KINETICS OF ENZYME ACTION AND INHIBITION IN INTACT TISSUES AND TISSUE-SLICES, WITH SPECIAL REFERENCE TO CHOLINESTERASE

If substrate diffusion is a rate-limiting step in enzymic reactions in intact tissues or tissue slices, a substrate gradient will develop within the tissue when the enzyme is assayed by immersion of the intact tissue in a solution of substrate. The existence of such substrate gradients does not alter the apparent Vmax, but does cause deviation from normal Michaelis-Menten kinetics, and raises the apparent Km. Provided no complications are introduced due to substrate inhibition, the activity of the intact tissue at sufficiently high substrate concentration will equal that of the homogenate unless some active sites are inaccessible to the substrate in the intact tissue due to permeability barriers. At low substrate concentration, the activity of the intact tissue will always be less than that of the homogenate and the ratio of the 2 will depend on the kinetic parameters (Vmax and Km) of the enzyme in the homogenate, the diffusion coefficient of the substrate in the tissue, and the shape and size of the intact tissue. The altered kinetic behavior of enzymes in intact tissues may also have a profound effect on the apparent degree of inhibition produced by enzyme inhibitors.
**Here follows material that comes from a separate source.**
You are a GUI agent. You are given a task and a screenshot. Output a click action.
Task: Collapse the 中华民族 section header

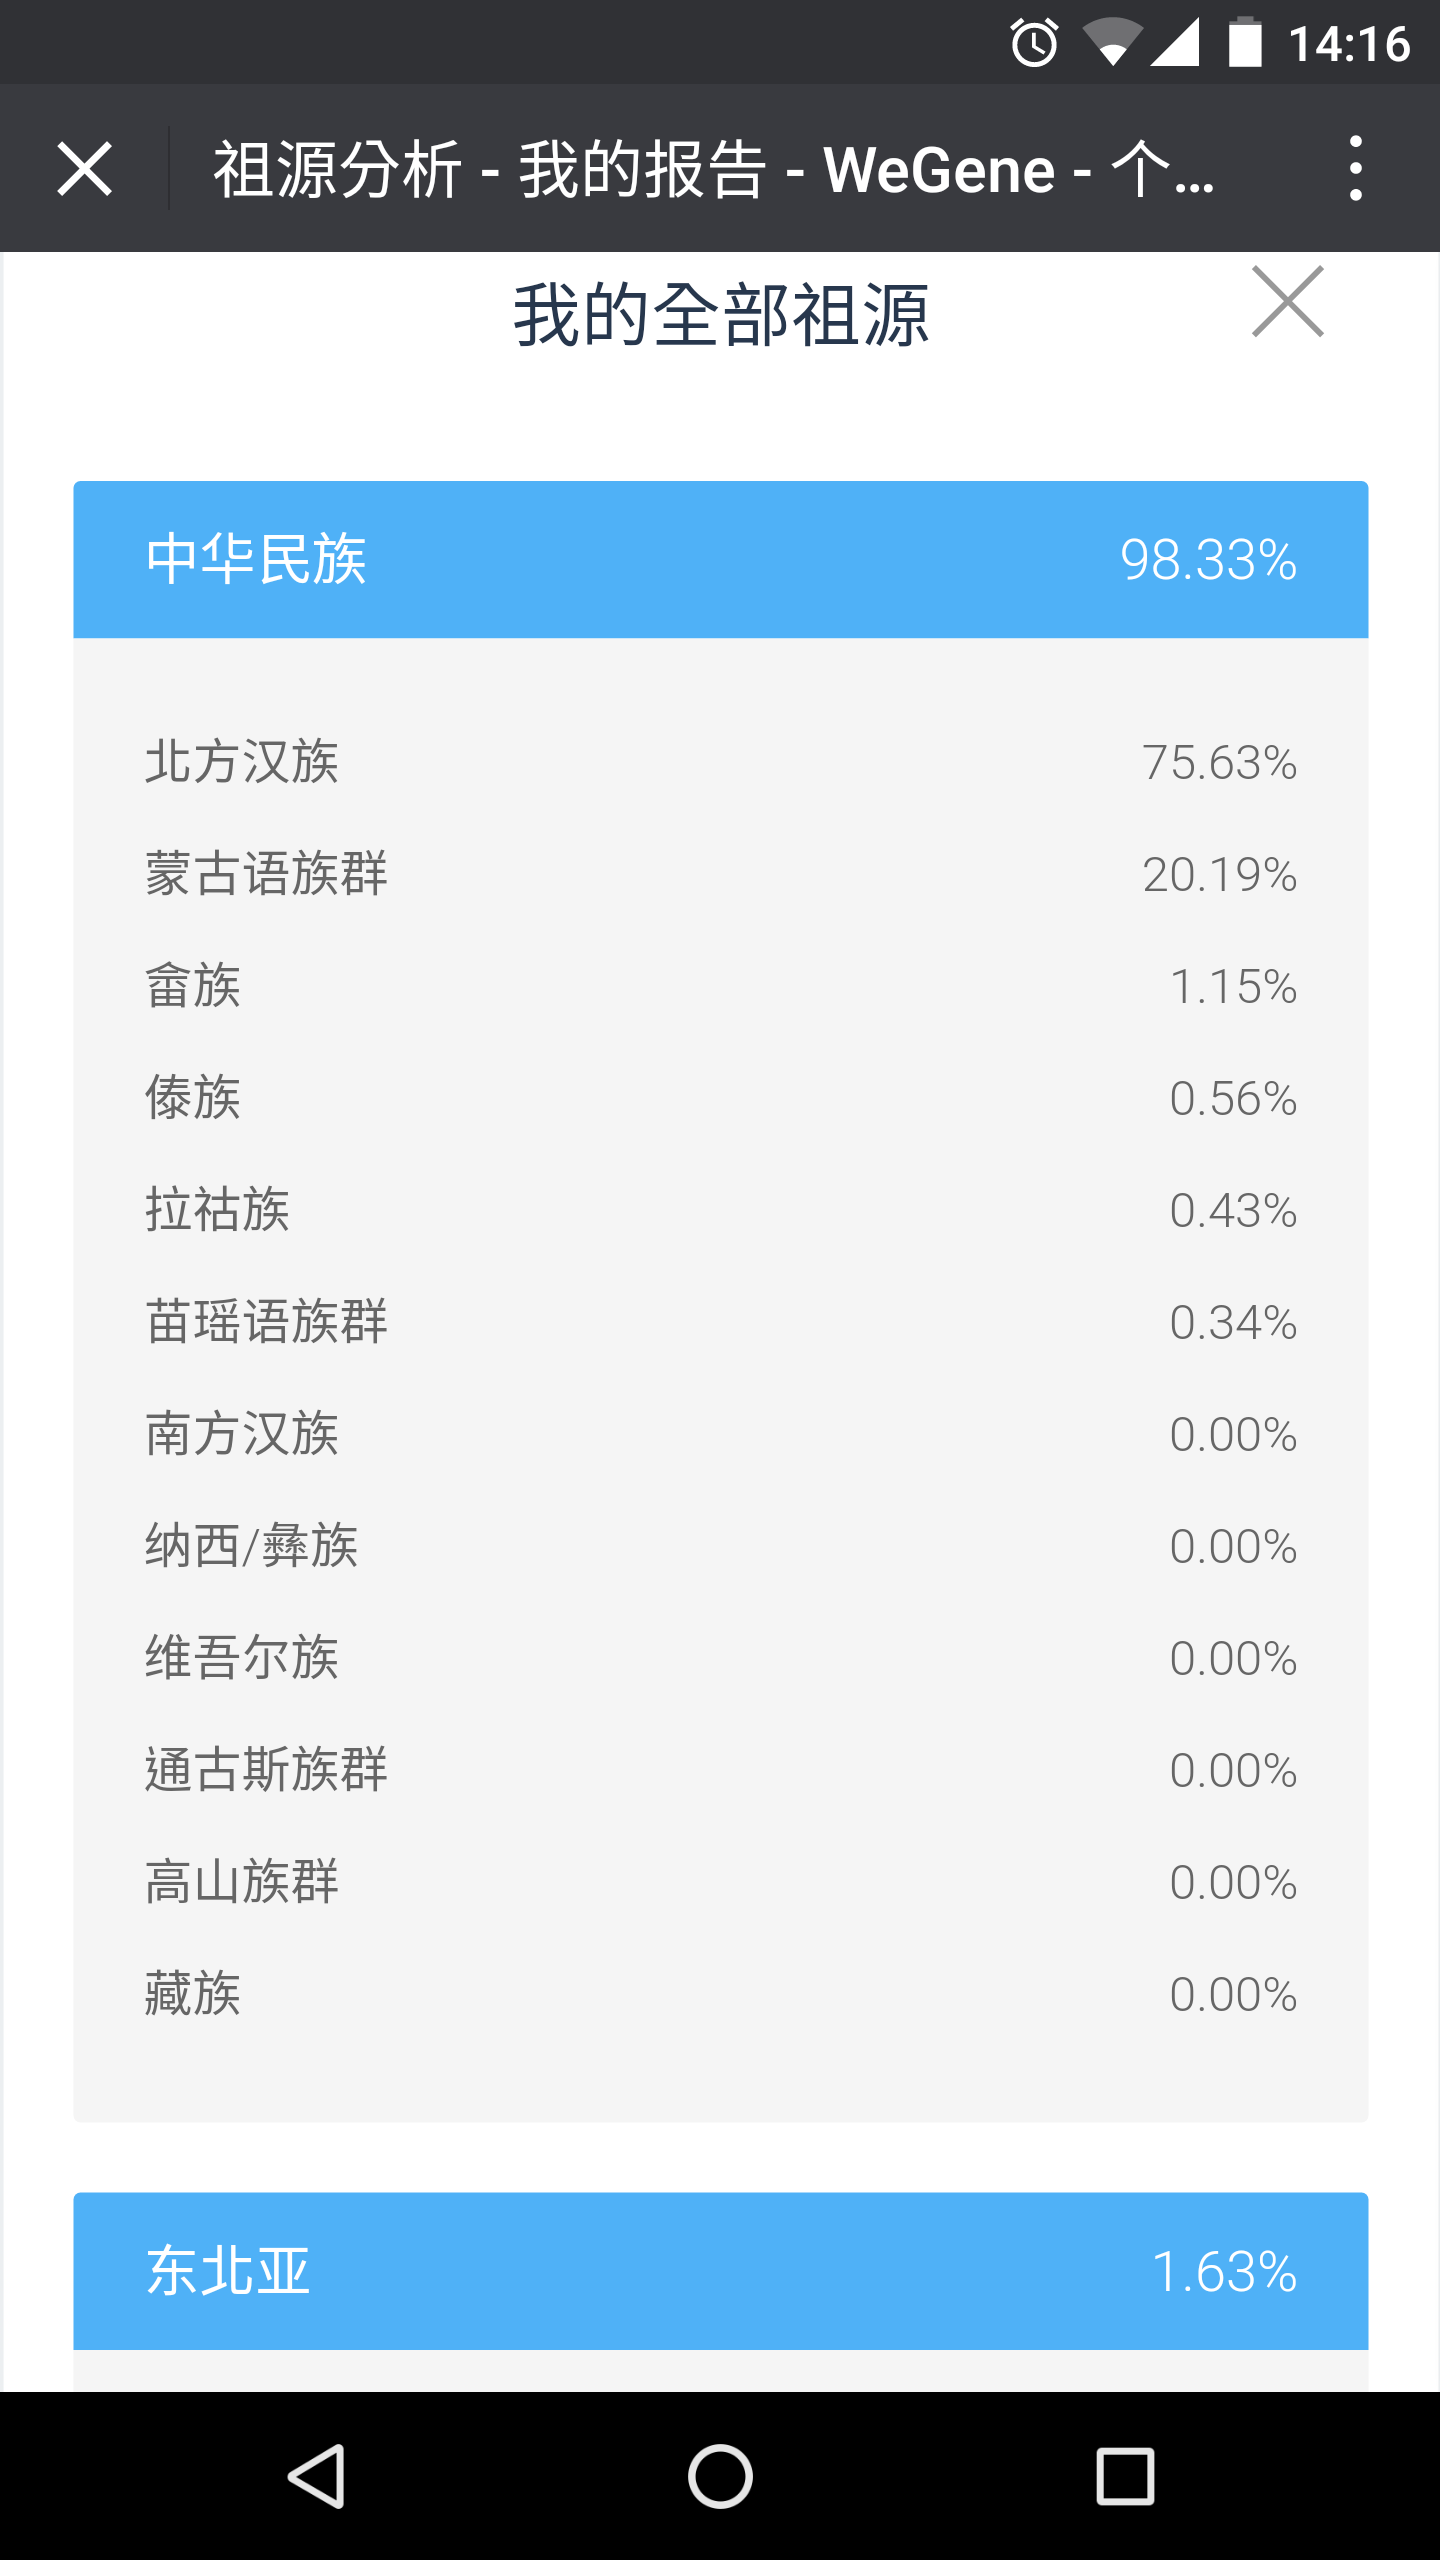tap(720, 559)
The substrate gradients which may develop when a tissue is bathed with an exogenous substrate which is a neurotransmitter would not exist when that transmitter is liberated locally in synaptic regions by nerve stimulation. This may provide a basis for understanding the differences which are sometimes found between the effect of drugs on responses to nerve stimulation and on responses to exogenously applied neurotransmitter.